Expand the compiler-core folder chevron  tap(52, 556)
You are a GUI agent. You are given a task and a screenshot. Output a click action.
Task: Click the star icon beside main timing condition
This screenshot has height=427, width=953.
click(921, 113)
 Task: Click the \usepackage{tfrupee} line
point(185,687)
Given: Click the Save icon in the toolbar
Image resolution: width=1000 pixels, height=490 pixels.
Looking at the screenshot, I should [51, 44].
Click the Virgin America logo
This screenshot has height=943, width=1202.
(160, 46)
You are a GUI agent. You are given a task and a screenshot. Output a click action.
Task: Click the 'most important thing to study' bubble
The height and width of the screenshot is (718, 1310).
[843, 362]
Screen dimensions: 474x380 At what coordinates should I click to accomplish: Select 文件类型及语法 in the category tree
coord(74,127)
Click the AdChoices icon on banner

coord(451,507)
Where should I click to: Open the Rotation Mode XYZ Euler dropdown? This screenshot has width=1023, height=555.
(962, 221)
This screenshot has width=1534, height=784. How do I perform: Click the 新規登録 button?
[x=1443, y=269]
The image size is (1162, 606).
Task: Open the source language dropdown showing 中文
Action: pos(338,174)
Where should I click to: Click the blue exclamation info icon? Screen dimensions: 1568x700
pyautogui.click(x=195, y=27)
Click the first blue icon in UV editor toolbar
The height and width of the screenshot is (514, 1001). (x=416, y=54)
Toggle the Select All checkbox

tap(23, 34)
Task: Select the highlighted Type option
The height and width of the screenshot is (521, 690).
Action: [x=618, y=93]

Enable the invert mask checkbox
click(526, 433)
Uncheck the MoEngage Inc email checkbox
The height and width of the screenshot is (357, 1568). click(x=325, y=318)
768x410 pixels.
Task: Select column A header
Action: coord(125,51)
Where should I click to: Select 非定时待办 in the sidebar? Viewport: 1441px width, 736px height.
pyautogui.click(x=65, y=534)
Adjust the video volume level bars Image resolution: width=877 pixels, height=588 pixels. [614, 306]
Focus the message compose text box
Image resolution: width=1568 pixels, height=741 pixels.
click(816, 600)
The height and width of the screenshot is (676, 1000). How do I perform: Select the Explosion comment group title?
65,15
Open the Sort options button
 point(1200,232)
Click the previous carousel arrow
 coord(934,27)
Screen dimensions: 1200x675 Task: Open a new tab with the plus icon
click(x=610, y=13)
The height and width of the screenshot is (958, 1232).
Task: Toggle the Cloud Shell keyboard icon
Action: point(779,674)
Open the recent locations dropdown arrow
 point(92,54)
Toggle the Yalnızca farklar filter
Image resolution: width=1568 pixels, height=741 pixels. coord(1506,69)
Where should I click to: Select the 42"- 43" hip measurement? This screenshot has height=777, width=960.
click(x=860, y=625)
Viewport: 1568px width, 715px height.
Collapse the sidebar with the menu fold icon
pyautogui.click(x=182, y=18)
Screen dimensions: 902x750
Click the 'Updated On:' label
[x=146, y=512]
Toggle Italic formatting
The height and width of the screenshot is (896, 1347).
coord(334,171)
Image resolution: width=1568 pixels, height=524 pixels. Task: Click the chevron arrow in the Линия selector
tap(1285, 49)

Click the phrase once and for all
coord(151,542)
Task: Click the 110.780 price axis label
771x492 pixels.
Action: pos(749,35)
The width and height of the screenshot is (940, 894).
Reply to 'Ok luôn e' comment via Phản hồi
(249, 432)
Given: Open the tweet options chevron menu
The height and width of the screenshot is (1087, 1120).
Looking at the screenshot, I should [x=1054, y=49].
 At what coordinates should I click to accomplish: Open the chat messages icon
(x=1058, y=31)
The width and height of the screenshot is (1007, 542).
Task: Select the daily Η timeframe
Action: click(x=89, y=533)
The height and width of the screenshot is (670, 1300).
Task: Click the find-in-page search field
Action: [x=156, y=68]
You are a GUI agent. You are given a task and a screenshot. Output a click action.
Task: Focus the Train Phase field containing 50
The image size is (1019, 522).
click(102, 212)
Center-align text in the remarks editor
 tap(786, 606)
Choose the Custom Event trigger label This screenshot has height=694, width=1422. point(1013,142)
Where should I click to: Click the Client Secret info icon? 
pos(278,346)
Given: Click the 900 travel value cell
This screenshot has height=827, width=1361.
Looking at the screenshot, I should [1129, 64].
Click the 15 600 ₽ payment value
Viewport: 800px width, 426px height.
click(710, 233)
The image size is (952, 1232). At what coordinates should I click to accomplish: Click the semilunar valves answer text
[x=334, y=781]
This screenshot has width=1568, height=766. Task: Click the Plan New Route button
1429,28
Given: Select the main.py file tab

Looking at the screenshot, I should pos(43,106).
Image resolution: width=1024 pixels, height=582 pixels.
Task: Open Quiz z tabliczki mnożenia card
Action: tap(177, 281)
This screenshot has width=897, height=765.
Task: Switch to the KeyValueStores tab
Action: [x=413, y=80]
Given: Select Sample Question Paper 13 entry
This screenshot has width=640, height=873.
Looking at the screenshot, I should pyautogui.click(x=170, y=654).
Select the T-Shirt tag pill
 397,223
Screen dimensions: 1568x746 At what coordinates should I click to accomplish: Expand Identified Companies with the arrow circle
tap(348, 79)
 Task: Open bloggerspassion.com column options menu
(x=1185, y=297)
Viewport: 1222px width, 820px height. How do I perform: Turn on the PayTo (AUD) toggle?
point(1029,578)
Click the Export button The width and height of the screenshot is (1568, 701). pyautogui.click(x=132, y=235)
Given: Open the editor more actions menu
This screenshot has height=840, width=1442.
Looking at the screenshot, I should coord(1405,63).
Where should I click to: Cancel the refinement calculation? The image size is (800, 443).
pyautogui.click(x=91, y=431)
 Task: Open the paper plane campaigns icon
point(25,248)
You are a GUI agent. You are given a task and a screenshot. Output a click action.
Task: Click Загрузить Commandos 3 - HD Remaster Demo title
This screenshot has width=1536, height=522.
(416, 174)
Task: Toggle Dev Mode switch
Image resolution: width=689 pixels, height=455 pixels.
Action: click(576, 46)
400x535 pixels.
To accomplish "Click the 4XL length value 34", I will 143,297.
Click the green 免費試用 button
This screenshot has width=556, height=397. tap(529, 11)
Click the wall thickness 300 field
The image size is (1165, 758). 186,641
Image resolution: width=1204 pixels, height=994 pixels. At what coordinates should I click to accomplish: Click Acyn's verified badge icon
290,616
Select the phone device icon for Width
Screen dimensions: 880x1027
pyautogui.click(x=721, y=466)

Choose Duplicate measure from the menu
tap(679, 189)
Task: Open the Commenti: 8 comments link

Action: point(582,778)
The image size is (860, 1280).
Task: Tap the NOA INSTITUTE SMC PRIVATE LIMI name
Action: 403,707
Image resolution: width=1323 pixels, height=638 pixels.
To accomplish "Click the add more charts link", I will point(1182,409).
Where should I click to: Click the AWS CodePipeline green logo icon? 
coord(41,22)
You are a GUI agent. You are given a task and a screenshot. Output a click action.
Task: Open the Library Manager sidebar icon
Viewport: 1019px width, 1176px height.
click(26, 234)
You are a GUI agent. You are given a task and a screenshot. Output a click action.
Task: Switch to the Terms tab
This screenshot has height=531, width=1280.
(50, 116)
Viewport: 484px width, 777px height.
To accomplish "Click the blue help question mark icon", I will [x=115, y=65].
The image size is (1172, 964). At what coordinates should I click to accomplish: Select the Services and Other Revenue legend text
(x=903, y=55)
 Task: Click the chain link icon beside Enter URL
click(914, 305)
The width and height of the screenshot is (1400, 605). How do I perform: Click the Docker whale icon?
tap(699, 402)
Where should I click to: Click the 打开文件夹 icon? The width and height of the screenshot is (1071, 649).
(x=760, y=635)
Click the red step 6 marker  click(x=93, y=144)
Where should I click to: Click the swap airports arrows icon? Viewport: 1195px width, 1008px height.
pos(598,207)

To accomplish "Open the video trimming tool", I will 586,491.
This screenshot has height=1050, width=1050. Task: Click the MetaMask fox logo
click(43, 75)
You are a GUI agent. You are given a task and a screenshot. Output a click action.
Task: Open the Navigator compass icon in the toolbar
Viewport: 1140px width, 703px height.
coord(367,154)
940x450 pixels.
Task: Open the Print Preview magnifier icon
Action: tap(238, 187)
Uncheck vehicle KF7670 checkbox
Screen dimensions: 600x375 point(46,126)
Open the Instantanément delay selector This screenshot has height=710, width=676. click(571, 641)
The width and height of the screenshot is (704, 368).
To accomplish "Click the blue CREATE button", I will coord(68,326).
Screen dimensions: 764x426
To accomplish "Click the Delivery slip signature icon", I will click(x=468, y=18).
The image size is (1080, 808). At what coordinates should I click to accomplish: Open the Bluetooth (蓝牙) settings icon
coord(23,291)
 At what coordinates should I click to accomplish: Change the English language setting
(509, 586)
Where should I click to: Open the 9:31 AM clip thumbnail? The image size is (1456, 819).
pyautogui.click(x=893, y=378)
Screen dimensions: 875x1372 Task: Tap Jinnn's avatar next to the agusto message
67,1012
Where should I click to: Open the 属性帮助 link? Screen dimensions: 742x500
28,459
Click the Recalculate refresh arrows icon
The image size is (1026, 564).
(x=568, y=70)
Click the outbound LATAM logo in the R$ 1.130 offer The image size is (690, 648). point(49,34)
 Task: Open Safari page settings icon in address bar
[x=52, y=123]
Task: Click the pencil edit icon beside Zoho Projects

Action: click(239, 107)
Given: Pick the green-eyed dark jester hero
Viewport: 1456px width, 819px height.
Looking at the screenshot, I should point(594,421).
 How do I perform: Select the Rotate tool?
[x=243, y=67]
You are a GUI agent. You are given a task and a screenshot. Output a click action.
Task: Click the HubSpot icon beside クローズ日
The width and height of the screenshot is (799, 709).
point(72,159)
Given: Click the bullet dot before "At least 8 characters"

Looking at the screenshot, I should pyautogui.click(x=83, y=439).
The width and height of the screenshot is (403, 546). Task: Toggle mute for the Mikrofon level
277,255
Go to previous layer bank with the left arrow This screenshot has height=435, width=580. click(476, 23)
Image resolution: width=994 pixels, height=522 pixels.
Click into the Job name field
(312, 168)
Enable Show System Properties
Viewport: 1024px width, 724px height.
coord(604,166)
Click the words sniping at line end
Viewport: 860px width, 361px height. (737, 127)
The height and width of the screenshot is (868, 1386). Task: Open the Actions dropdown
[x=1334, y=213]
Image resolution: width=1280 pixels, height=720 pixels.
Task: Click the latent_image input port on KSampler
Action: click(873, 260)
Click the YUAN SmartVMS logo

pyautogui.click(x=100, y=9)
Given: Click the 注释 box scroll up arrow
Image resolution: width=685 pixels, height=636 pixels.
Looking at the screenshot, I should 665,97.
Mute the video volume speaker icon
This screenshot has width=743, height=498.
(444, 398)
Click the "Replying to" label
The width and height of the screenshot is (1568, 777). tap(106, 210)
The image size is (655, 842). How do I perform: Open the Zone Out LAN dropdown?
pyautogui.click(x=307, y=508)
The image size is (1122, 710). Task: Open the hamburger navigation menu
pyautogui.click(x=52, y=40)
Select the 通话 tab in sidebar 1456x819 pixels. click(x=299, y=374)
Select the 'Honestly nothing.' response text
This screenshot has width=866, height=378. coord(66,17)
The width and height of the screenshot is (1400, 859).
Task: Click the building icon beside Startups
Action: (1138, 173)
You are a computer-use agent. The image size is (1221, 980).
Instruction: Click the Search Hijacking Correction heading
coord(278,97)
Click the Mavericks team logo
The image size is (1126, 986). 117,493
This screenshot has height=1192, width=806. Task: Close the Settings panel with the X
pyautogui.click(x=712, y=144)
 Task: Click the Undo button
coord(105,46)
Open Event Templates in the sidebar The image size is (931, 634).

- **Exercise**
Reply with a number only, showing how many lines of the material contain the word "volume".

- **Solution to the exercise**
2